On the other hand, the appetite for transformative adventures has evaporated. The public views the war in Iraq as a failure. A full 43 percent now say that even the war in Afghanistan was a "mistake" from the outset. And large majorities take a dim view of democracy promotion in general. This, then, is the national mood nine years after the terrorist attacks: sullen, suspicious, defensive, borderline isolationist. (For more on this, see Scott Malcomson's fine new memoir on the subject, Generation's End: A Personal Memoir of American Power After 9/11.) I'm beginning to wonder if, back in 2007, I should have paid less attention to Obama's sweeping new formulation and more to his hyperbolic attempt to prove to a wary public that he wasn't going to be soft on terrorism.
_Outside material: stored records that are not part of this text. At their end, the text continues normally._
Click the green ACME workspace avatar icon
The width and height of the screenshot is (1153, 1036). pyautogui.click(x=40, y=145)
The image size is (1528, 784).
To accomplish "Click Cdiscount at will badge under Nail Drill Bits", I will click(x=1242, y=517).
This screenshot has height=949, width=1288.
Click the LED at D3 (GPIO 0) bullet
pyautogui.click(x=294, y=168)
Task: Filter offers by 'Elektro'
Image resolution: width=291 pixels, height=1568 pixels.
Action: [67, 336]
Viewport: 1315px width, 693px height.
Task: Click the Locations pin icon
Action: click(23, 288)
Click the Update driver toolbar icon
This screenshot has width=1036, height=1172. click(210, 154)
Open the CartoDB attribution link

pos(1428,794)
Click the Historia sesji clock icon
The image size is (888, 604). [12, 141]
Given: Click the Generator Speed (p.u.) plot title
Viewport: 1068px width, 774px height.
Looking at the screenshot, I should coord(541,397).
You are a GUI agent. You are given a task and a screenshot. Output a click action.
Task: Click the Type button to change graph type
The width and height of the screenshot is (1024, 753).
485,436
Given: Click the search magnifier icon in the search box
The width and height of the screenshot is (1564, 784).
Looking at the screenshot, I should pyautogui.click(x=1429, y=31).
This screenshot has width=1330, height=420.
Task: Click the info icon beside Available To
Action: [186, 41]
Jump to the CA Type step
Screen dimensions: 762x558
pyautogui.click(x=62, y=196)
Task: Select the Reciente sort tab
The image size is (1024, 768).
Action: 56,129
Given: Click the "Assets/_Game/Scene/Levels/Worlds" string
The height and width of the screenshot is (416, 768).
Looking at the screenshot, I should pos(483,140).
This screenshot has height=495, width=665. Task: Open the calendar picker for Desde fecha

Obama has trod carefully -- perhaps too carefully -- on issues like the closing of Guantánamo or the detention of alleged terrorists without trial; but these are intrinsically hard questions, and in neither case would be it fair to say that he has trafficked in the color-coded politics of fear. Nevertheless, the administration's policies have had the inadvertent effect of enhancing the national preoccupation with the threat from the Islamic world. From the very outset of his tenure, Obama has seen his great mission to be undoing the harm that his predecessor did in the Middle East. He gave his first interview as president to news channel Al Arabiya; he made his first phone calls to Middle Eastern leaders. By far, the most important speech of his first year in office was the Cairo address in which he promised a "new beginning" in the Middle East. And the consuming foreign-policy issues of his tenure have been the nuclear standoff in Iran and the war in Afghanistan -- a war, Obama has consistently argued, that America cannot afford to lose.
Unfortunately, the Middle East is the world's most intransigent region, a place where U.S. efforts of any kind produce the most modest outcomes. Obama has "succeeded" in Iraq by redefining success as getting out. Meanwhile in Afghanistan, the United States is spending $100 billion a year, and of course precious lives, while the effort to persuade the Afghan people that their government is worth defending is, if anything, going backward. Obama continues to insist that Afghanistan is the central front in the real war on terror, but the recent report of the Afghanistan Study Group concludes flatly that "the U.S. interests at stake in Afghanistan do not warrant this level of sacrifice."